> **EXTRAIT DU TEXTE**:

###

Ce qui frappe dans la généalogie établie par P. Manent est son insistance sur la contingence du libéralisme occidental. Tout en étant lui-même libéral, le libéralisme n'est pas pour lui ce résidu sain de sens commun, qui demeure une fois qu'on l'a débarrassé de ses superstitions extravagantes. Le libéralisme aurait plutôt été modelé par la crise du christianisme médiéval, raison pour laquelle il demeurerait perpétuellement hanté par lui.

 

Le libéralisme laïque n'est pas le fruit d'une tension médiévale entre un telos naturel et un telos surnaturel

 

Je pense néanmoins que P. Manent n'approfondit pas suffisamment son analyse. Il est étrange que sa thèse centrale gravite autour de la religion et de la théologie sans dire grand chose de l'une ou de l'autre. En particulier, son étude du Moyen Âge est hâtive et, dirai-je, inexacte s'agissant de certains domaines importants. Passons en revue les trois aspects de cette crise théologico-politique qu'il décrit.

Les deux premiers concernent les divergences entre fin naturelle et fin surnaturelle. Ici, P. Manent attribue à l'âge baroque les efforts de conciliation entre les deux, alors qu'au contraire, s'il est certain que l'âge baroque a tenté cette conciliation, ce fût seulement pour cicatriser ses propres plaies, et non pas les blessures médiévales. Surtout, la recherche du XXe siècle en histoire de la théologie a confirmé que le Moyen Âge n'essaya pas d'établir une distinction réelle (par opposition à formelle) entre une fin naturelle et une fin surnaturelle. Politiquement parlant, cela signifie que P. Manent exagère l'indifférence du clergé à l'égard des formes séculières de gouvernement : si les formes politiques permises dans la chrétienté pouvaient être aussi bien aristocratique que monarchique, avec une certaine indifférence compte tenu d'un contexte démocratique tout relatif, cela était tout autant le cas dans la pensée païenne. En revanche, on attachait de l'intérêt à l'exercice réel de la justice, et on pratiquait une sorte de tolérance luthérienne envers toute politique de paix armée, même si cette paix était formelle.

P. Manent se situe donc sur un terrain beaucoup plus sûr quand il souligne l'immixtion continuelle des perspectives surnaturelles dans le champ des réalités naturelles : dès saint Augustin, l'Église manifesta son désir d'influer sur les pratiques de la guerre, du châtiment, du commerce et de la tenure féodale par la pratique de la tolérance et de la clémence. Même dans l'exercice de la justice, on peut prétendre que le christianisme eut un impact novateur : Oliver O'Donovan fait valoir avec vraisemblance que saint Paul, le premier, soutint que l'action de rendre la justice (reposant sur la disposition à l'équité) était la seule assise légitime du pouvoir, et non la protection des terres, que le paganisme avaient toujours favorisée. Cela eut pour effet de rendre le pouvoir plus agissant et bienfaisant qu'en réaction et sur la défensive (autre trait par lequel saint Paul se montre plus nietzschéen que Nietzsche lui-même). Et si le christianisme requit de l'État une plus grande pratique de la miséricorde et de la justice, en contrepartie, dès le début, ses fidèles prirent part à la fonction politique de la paideia (l'éducation), c'est-à-dire à l'entraînement aux vertus fondamentales .

###

> **MATÉRIEL FOURNI**:
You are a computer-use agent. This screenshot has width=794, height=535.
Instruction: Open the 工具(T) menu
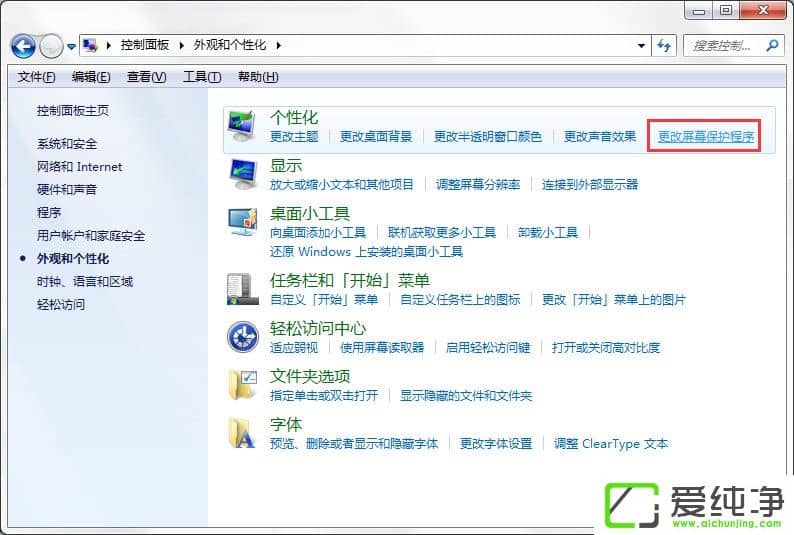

###

> **CONSIGNES**:
• a. Citez le passage de l'extrait sur le libéralisme qui va de "Ce qui frappe" jusqu'à "hanté par lui.".
• b. Prolongez l'extrait sur le libéralisme en reprenant le fil après sa dernière phrase.

> **RÉPONSES PAR CONSIGNE**:
• a.
Ce qui frappe dans la généalogie établie par P. Manent est son insistance sur la contingence du libéralisme occidental. Tout en étant lui-même libéral, le libéralisme n'est pas pour lui ce résidu sain de sens commun, qui demeure une fois qu'on l'a débarrassé de ses superstitions extravagantes. Le libéralisme aurait plutôt été modelé par la crise du christianisme médiéval, raison pour laquelle il demeurerait perpétuellement hanté par lui.

• b.
De plus, aux époques patristique et médiévale, le salut n'était pas seulement une affaire individuelle : la charité rédemptrice, par exemple, s'exerçait entre les hommes, et n'était donc pas une vertu pratiquée par un individu isolé. L'Église elle-même était une institution multiforme et complexe, et pas simplement la machinerie administrative destinée à sauver les âmes qu'elle tendra à devenir plus tard. Dès lors, évoquer des intérêts laïques s'opposant aux intérêts religieux pour caractériser cette période peut conduire à oublier que les monastères étaient aussi des fermes, que l'Église participait à l'entretien de ponts promus à la double fonction de points de passage et d'oratoires de la Vierge, et que les laïcs exerçaient souvent des fonctions économiques, caritatives et festives au sein de confréries aussi liées à l'Église que les paroisses, occupant ainsi un espace temporel sans équivoque.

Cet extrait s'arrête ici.